* _TASK STATEMENT_
Copy out each line of the records below word for word, and leave the pictures out.

* _EXERCISE INPUT_
↓↓↓

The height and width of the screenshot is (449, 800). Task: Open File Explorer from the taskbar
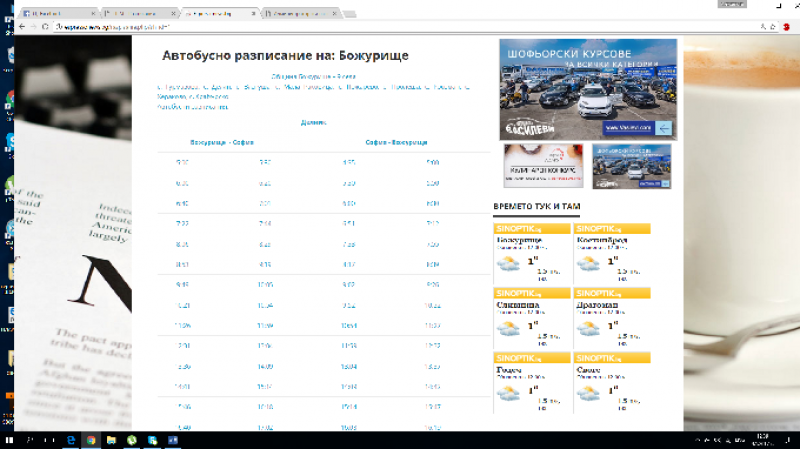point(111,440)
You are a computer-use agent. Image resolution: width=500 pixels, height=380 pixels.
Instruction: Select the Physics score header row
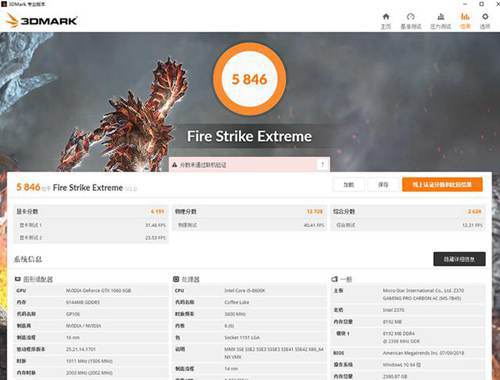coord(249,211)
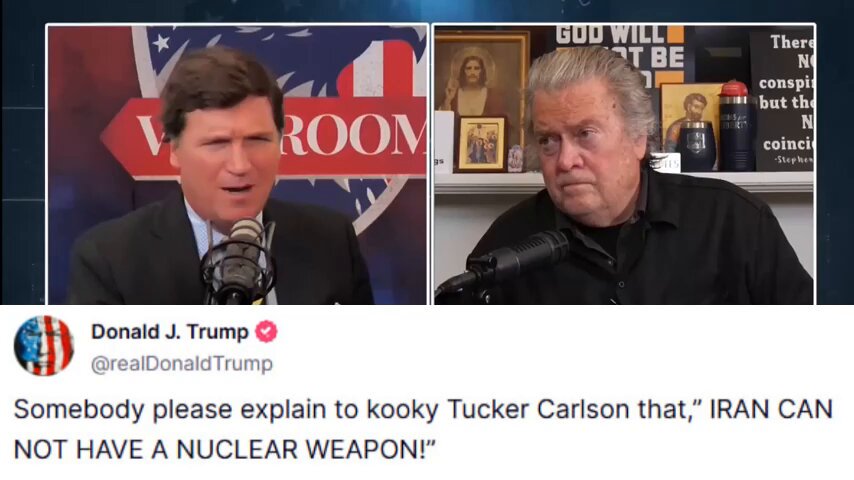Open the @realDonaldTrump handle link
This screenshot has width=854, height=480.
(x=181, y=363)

↑↑↑

* _RESULT FOR THIS TASK_
The height and width of the screenshot is (449, 800). Task: Open File Explorer from the taskbar
point(111,440)
You are a computer-use agent. Image resolution: width=500 pixels, height=380 pixels.
Instruction: Select the Physics score header row
coord(249,211)
Open the @realDonaldTrump handle link
This screenshot has width=854, height=480.
(x=181, y=363)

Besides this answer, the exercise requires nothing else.